ABSTRACT
Introduction
Achieving reperfusion immediately after acute myocardial infarction improves outcomes; despite this, patients remain at a high risk for mortality and morbidity at least for the first year after the event. Ischemia–reperfusion injury (IRI) has a complex pathophysiology and plays an important role in myocardial tissue injury, repair, and remodeling.
Areas covered
In this review, the authors discuss the various mechanisms and their pharmacological agents currently available for reducing myocardial ischemia–reperfusion injury (IRI). They review important original investigations and trials in various clinical databases for treatments targeting IRI.
Expert opinion
Encouraging results observed in many preclinical studies failed to show similar success in attenuating myocardial IRI in large-scale clinical trials. Identification of critical risk factors for IRI and targeting them individually rather than one size fits all approach should be the major focus of future research. Various newer therapies like tocilizumab, anakinra, colchicine, revacept, and therapies targeting the reperfusion injury salvage kinase pathway, survivor activating factor enhancement, mitochondrial pathways, and angiopoietin-like peptide 4 hold promise for the future.
Article highlights
Despite significant advancements in pharmacological and procedural interventions, MI is still associated with significant mortality and morbidity partially attributed to myocardial ischemia–reperfusion injury (IRI).
The optimal treatment strategies to limit IRI remains elusive despite decades of research.
The failure to translate benefits observed in experimental animal studies into the clinical setting may be related to a pathophysiology that involves many interdependent processes, treatment that should be administered before myocardial reperfusion and difficulty in overcoming the rapid and massive generation of reactive oxygen species following reperfusion.
Identification of critical risk factors for IRI and targeting them individually rather than one size fits all approach should be the major focus of future research.
Various newer therapies like tocilizumab, anakinra, colchicine, revacept, and therapies targeting the reperfusion injury salvage kinase pathway, survivor activating factor enhancement, mitochondrial pathways, and angiopoietin-like peptide 4 hold promise for the future.

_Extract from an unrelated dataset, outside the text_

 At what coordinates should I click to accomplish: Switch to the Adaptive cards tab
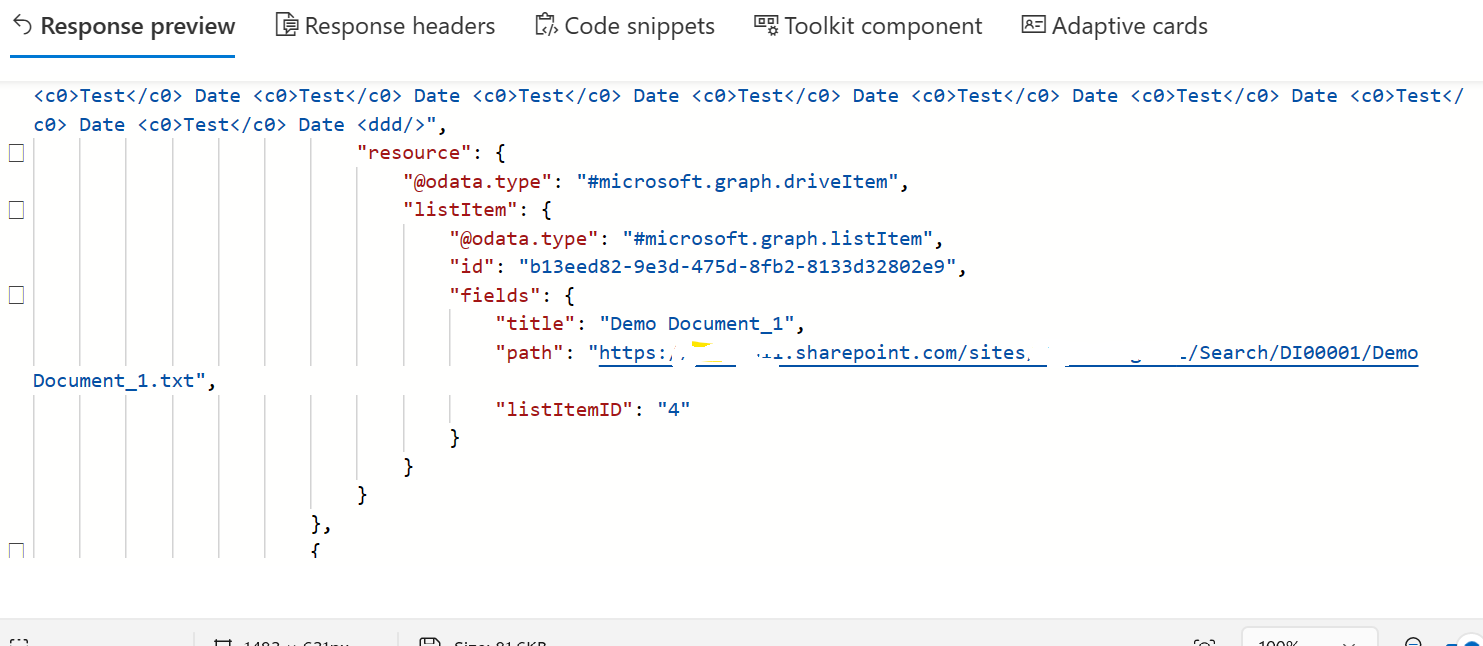[x=1115, y=24]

This box summarizes the key points contained in the article.
Declaration of interest
PA Gurbel reports receiving grants from the National Institutes of Health, Bayer, Medicure, Instrumentation labs, USWorldMeds, Haemonetics, Amgen, Idorsia, Ionis, Janssen Pharmaceuticals, and Merck & Co; receiving honoraria and payment for lectures, consultations including service on speakers’ bureaus from Bayer, Janssen Pharmaceuticals, Merck & Co, UptoDate, and Medicure; and holding patents in the area of personalized antiplatelet therapy and interventional cardiology. U Tantry reports receiving honoraria from AstraZeneca, UptoDate, and Medicure. The authors have no other relevant affiliations or financial involvement with any organization or entity with a financial interest in or financial conflict with the subject matter or materials discussed in the manuscript apart from those disclosed.
Reviewer disclosures
Peer reviewers on this manuscript have no relevant financial or other relationships to disclose.